Design Handoff
This SOP covers how design work is packaged, communicated, and handed off to the development team. It is part of the Inkblot SOP Library — a reference set of SOPs that are activated selectively as needed.
Overview
Section titled “Overview”A good design handoff at Inkblot ensures that the development team has everything they need to build the design accurately and efficiently, without constant back-and-forth. The goal is a clean, well-documented transfer of design intent — including layouts, interactions, responsive behaviour, and assets — so development can proceed with confidence.
1. Design Review
Section titled “1. Design Review”Before handing off, the design must be reviewed and approved:
- Internal review: Lea (Product Design Lead) reviews all designs for quality, consistency, and adherence to design system standards
- Client approval: The client has signed off on the high-fidelity designs (all feedback rounds are complete)
- Completeness check: All required screens, states (hover, active, error, empty, loading), and responsive breakpoints are designed
- The design status in ClickUp should move from “In Design” to ready for handoff
2. Asset Preparation
Section titled “2. Asset Preparation”The design team prepares all assets needed for development:
- Export assets — Icons, images, and graphics exported in the correct formats (SVG for icons, WebP/PNG for images)
- Naming conventions — All exported assets follow a consistent naming scheme (kebab-case, descriptive names)
- Fonts — Confirm which web fonts are needed and document any licensing requirements
- Favicon and metadata images — Prepare OG images, favicons, and any other meta assets
3. Handoff Documentation
Section titled “3. Handoff Documentation”The designer annotates the design file with development-relevant information:
- Spacing and layout — Use Figma’s auto layout and spacing values consistently so developers can inspect them
- Component mapping — Note which designs correspond to reusable components versus one-off layouts
- Interaction notes — Document animations, transitions, hover states, and interactive behaviours
- Responsive behaviour — Clarify how layouts adapt across breakpoints (mobile, tablet, desktop)

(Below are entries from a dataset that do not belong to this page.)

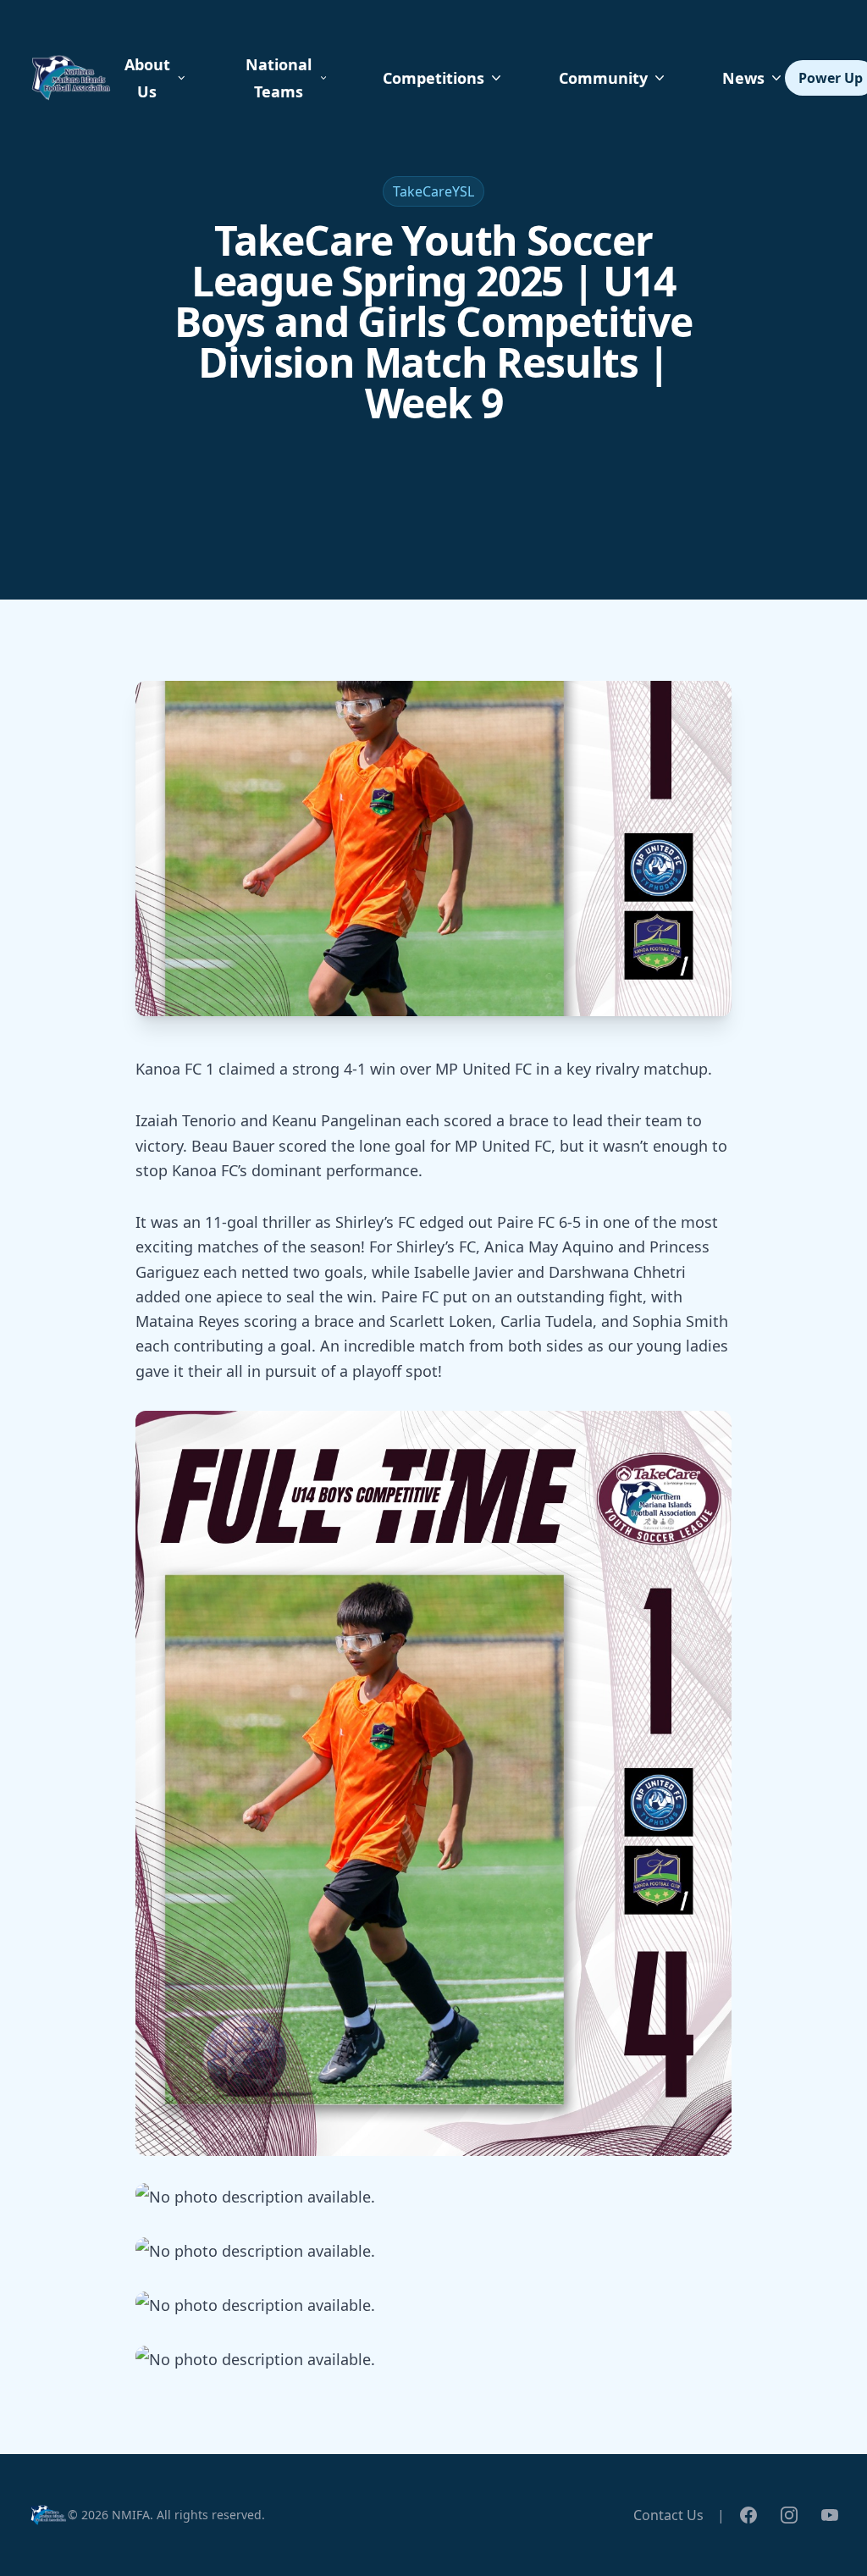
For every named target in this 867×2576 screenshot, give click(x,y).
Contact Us (668, 2515)
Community (603, 78)
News (743, 78)
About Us (147, 78)
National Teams (279, 78)
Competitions (433, 78)
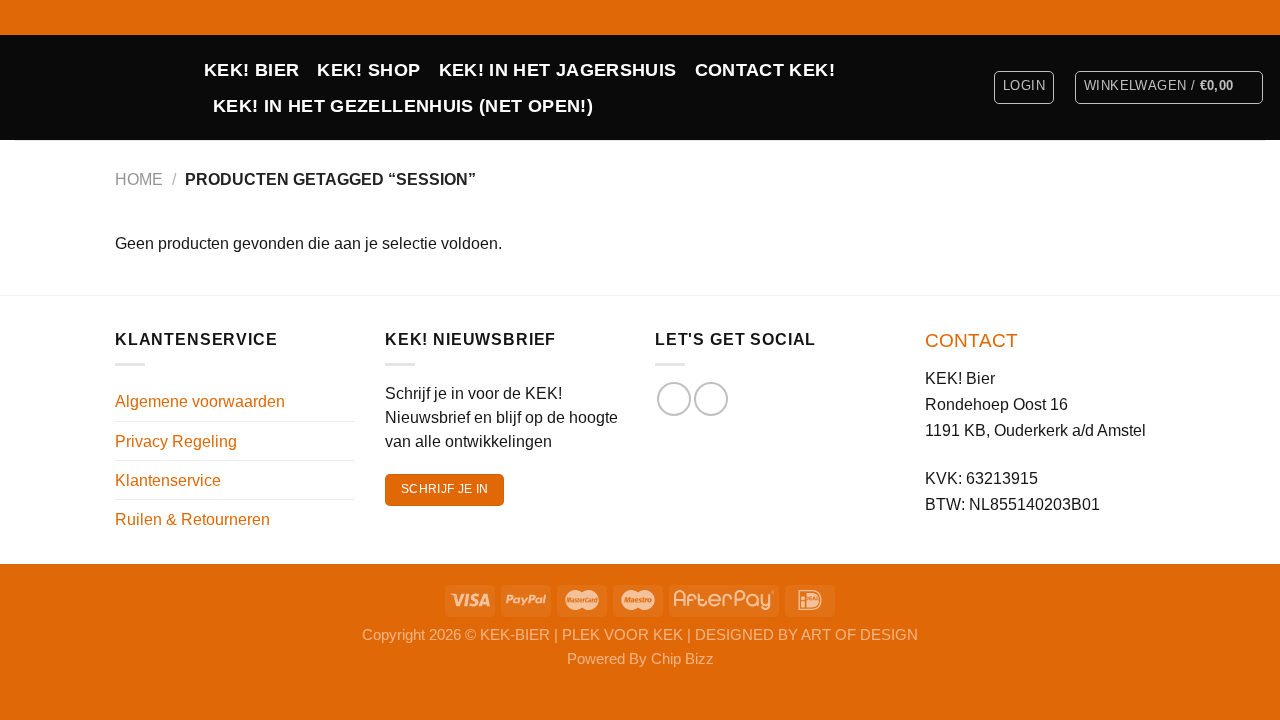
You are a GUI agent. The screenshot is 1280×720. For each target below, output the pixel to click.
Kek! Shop (368, 70)
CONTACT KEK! (765, 70)
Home (139, 179)
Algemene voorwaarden (200, 401)
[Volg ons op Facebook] (1235, 17)
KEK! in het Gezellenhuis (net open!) (403, 106)
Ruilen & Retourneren (192, 519)
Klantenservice (168, 480)
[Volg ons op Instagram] (1255, 17)
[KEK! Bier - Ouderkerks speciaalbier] (94, 87)
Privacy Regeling (176, 441)
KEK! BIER (251, 70)
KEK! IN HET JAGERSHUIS (558, 70)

- Content notes — Flag any placeholder content that needs to be replaced, and note where dynamic/CMS content will be used
4. Dev Walkthrough
Section titled “4. Dev Walkthrough”A synchronous handoff meeting between design and development:
- Lea or the assigned designer walks the developer(s) through the designs screen by screen
- Highlight any complex interactions, edge cases, or areas where the design deviates from existing patterns
- Discuss the component structure and how designs map to the development architecture
- The developer(s) ask questions and flag any concerns about feasibility or approach
- Meeting is logged in ClickUp under the project
5. Q&A Period
Section titled “5. Q&A Period”After the walkthrough, there is an open Q&A period:
- Developers can ask follow-up questions asynchronously via Slack or ClickUp comments on specific tasks
- The designer remains available for clarification during the initial development phase
- Any design changes requested during development are discussed with Lea before implementation
- Significant scope changes go back through the client approval process
| Tool | Purpose |
|---|---|
| Figma | Primary design handoff tool — developers inspect designs directly in Figma using Dev Mode |
| ClickUp | Task tracking and handoff documentation |
| Google Drive | Supplementary asset storage if needed |
| Slack | Async Q&A between design and development |
Lea Terblanche (Product Design Lead) owns the design handoff process, ensuring designs are complete, well-documented, and clearly communicated to the development team.